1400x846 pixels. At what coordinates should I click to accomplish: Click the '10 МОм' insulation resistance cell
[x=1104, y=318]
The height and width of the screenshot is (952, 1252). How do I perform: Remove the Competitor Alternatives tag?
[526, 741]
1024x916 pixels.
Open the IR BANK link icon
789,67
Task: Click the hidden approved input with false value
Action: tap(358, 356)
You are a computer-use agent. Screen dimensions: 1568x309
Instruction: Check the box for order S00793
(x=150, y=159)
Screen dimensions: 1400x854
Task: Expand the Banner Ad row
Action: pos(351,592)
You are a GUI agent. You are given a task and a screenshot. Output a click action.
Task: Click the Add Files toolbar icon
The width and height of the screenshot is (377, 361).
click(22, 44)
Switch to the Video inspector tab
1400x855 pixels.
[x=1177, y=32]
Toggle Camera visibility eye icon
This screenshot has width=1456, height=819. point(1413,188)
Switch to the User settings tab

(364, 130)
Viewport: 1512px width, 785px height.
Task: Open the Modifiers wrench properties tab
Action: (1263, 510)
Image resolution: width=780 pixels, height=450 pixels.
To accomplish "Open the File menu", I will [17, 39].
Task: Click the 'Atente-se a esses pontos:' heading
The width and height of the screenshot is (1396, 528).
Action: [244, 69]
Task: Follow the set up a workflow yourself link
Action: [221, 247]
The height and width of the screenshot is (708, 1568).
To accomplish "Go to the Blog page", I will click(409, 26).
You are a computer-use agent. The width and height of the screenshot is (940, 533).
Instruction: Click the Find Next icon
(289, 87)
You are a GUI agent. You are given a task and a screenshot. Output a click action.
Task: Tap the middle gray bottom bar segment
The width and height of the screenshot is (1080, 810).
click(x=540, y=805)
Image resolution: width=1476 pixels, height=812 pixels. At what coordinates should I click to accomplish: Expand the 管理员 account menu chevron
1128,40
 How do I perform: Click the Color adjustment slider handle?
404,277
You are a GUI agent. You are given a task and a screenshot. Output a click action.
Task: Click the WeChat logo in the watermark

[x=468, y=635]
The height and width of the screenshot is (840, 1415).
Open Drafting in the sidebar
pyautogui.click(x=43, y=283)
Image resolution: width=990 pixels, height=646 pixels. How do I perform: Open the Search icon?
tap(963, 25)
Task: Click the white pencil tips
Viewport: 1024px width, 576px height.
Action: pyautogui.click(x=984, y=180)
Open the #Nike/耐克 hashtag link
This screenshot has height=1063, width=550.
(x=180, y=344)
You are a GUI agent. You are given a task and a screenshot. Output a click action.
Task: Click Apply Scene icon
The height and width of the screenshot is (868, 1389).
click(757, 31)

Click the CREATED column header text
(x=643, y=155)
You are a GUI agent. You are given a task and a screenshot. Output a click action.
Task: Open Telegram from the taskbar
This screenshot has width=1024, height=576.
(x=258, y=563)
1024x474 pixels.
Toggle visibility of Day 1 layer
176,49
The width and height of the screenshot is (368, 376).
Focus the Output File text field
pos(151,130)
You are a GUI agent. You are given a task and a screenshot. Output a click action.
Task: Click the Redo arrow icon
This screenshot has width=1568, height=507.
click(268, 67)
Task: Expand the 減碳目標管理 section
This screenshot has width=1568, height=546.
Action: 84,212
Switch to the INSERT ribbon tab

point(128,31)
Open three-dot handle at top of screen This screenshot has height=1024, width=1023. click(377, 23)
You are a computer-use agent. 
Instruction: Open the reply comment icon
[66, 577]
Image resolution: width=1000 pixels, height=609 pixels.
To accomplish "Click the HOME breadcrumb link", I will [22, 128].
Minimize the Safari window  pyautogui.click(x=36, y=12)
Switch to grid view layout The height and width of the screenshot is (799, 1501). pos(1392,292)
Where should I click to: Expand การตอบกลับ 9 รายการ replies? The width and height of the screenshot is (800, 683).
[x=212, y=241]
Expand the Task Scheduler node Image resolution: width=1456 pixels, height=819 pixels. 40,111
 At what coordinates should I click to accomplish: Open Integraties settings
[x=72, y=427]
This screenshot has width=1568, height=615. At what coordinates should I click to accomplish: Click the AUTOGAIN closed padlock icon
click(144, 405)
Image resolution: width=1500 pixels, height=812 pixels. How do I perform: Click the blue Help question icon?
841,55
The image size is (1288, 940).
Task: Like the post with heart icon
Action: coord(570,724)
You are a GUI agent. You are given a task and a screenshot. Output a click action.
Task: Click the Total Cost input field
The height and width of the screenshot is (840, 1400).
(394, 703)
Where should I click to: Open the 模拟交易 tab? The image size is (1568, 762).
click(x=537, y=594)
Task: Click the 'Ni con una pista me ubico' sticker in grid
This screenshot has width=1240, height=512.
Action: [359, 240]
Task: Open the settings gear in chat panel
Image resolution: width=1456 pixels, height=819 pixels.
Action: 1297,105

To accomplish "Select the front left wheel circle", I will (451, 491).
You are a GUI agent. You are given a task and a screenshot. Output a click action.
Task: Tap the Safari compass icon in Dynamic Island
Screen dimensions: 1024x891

Exercise description:
Print every line from the one containing "1024x916 pixels." down to the one containing "Action: pos(351,592)", both included, exactly as they appear in the items.

Expected output:
1024x916 pixels.
Open the IR BANK link icon
789,67
Task: Click the hidden approved input with false value
Action: tap(358, 356)
You are a computer-use agent. Screen dimensions: 1568x309
Instruction: Check the box for order S00793
(x=150, y=159)
Screen dimensions: 1400x854
Task: Expand the Banner Ad row
Action: pos(351,592)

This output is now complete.